We disabled data transformation using Lambda in the last exercise. This time, enable the Transform source records with AWS Lambda option.
Once enabled, create a Lambda function to do the data transformation for incoming data:
There are already some sample functions that have been provided by Amazon. You can click on Create New and it will open up the list of transformation functions provided by AWS. Let's choose General Firehose Processing:
This opens up the Lambda function window. Here, you need to provide the name of the function, along with the IAM role information:
Edit the code inline and replace the existing code with the code provided in the json2csv_transform.js file, under the code section. Keep the rest of the settings as is:
Once the Lambda function has been created, go back to the Firehose screen and configure the rest of the settings, such as the Amazon S3 bucket, which will work the same as the Firehose destination that we configured in the last exercise:
Also, once the Lambda function has been created, update the IAM role in the Firehose configuration to reflect the required access for the Lambda function:
Everything else remains the same as in the last exercise.

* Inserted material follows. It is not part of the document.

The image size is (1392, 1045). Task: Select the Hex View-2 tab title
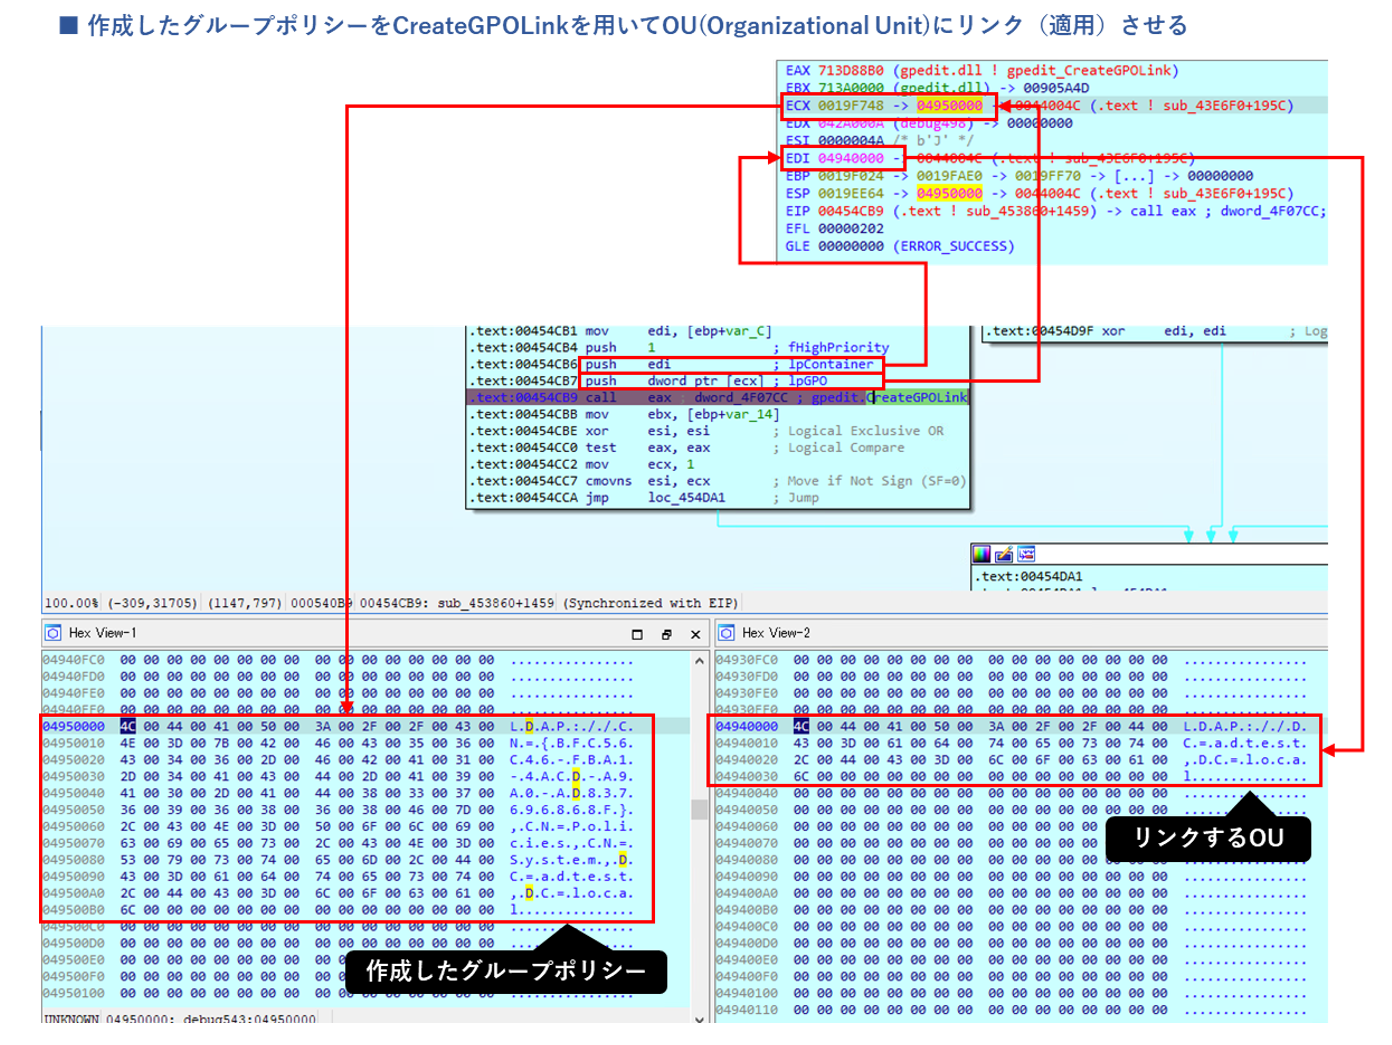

Send the test data from the Test with demo data section by clicking on Start sending demo data:
Go to the S3 location that we configured earlier to receive the data and you should see the data file, as shown here:
Upon downloading this data file and opening it with Notepad, you should see the data in CSV format, as shown here:
Ensure that you have Kinesis Data Analytics in working condition and that you are able to do real-time analysis, like we accomplished in the last exercise:
Create a S3 bucket and upload the ka-reference-data.json file into the bucket:
Go to the Kinesis Data Analytics application page and click on Connect reference data. Provide the bucket, S3 object, and table details, and populate the schema using schema discovery:
You will notice in the preceding screenshot that the Kinesis application will create the IAM role with required access.

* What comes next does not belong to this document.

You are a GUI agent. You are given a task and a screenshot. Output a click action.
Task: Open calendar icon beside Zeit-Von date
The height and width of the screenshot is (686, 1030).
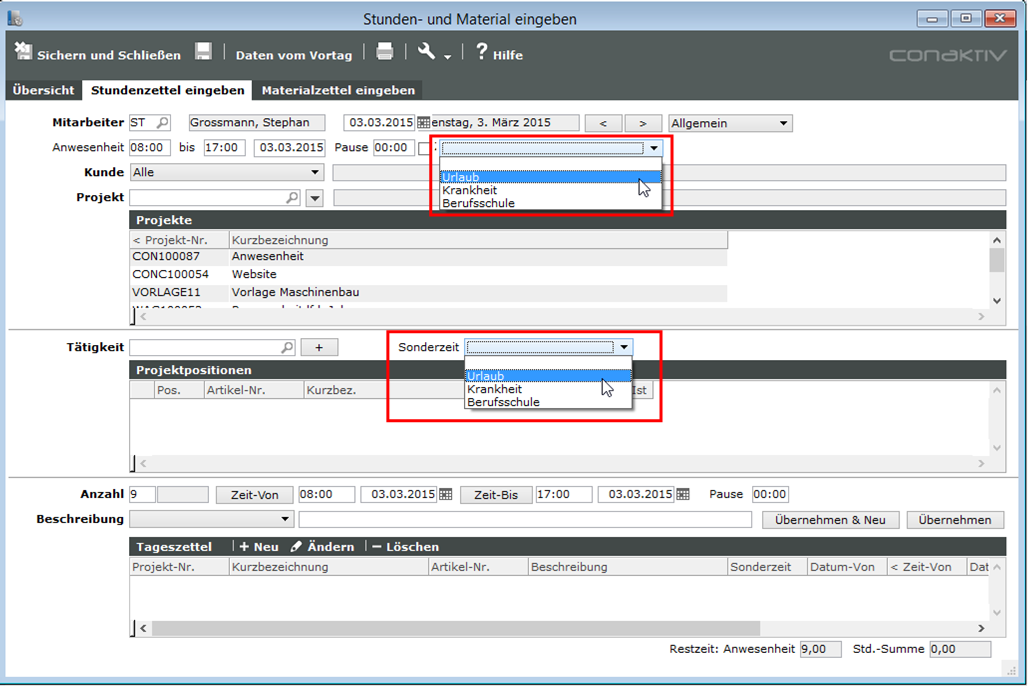coord(446,495)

Schema discovery will detect the schema for the reference data file and show you the sample data:
Click on Save and close button. You will have successfully added the referenced data:
Now, you should have the real-time streaming data and reference data available in the Kinesis Data Analytics application. The following screenshot is showing real-time streaming data: The following image is showing the added reference data:
Go to the SQL prompt and write the SQL statement to join real-time streaming data with the reference data, and out the company details whose names are provided in the reference file.

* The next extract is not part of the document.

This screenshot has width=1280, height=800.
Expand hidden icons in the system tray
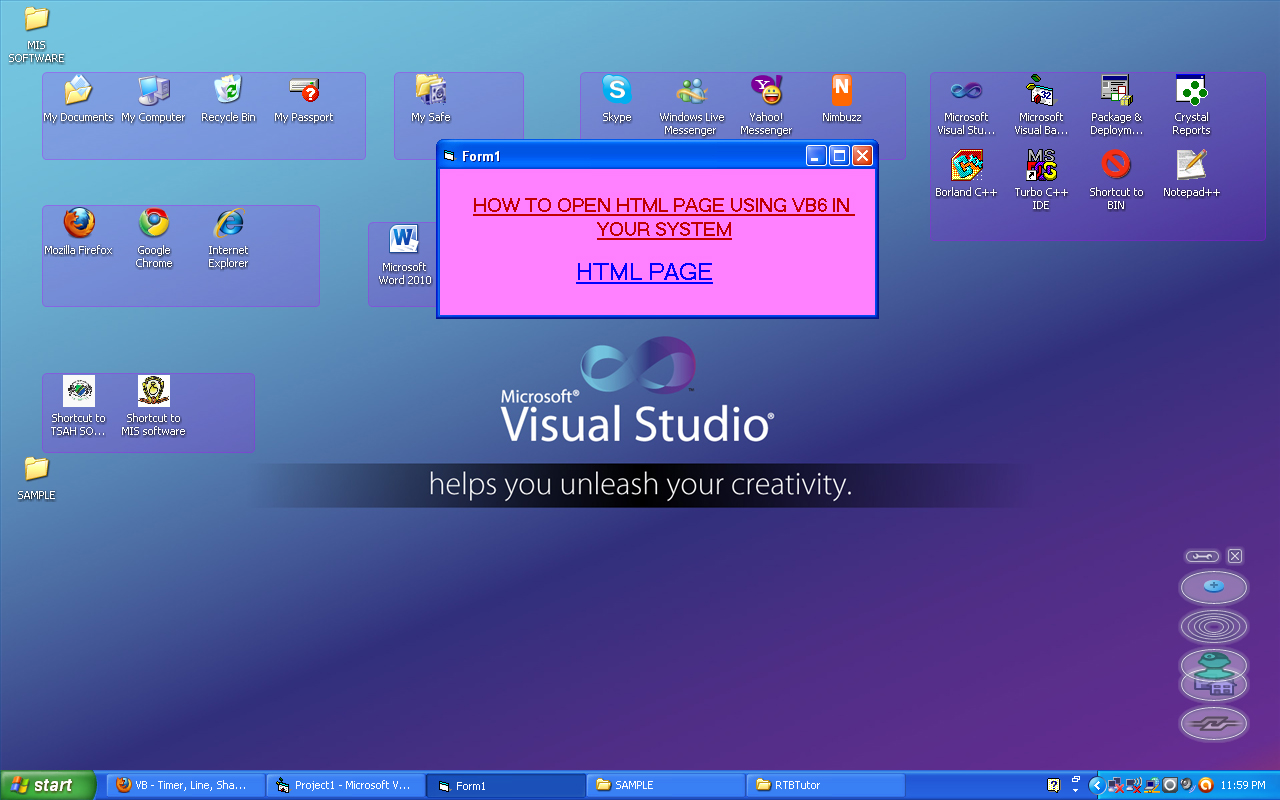coord(1097,784)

Run the following query in the SQL prompt. In this query, we are joining (left join) SOURCE_SQL_STREAM_001 with the ka_reference_data dataset and filtering where company name is not null:
CREATE STREAM "KINESIS_SQL_STREAM" (ticker_symbol VARCHAR(14), "Company_Name" varchar(30), sector VARCHAR(22), change DOUBLE, price DOUBLE); CREATE PUMP "STREAM_PUMP" AS INSERT INTO "KINESIS_SQL_STREAM" SELECT STREAM ticker_symbol, "kar"."Company", sector, change, price FROM "SOURCE_SQL_STREAM_001" LEFT JOIN "ka_reference_data" as "kar" ON "SOURCE_SQL_STREAM_001".ticker_symbol = "kar"."Ticker" where "kar"."Company" is not null ;
You should be able to see the output with both the ticker symbol and company name as output in real-time. It should get refreshed every few minutes:
This concludes our activity on adding reference data and using it to perform real-time data analytics on Amazon Kinesis Data Analytics.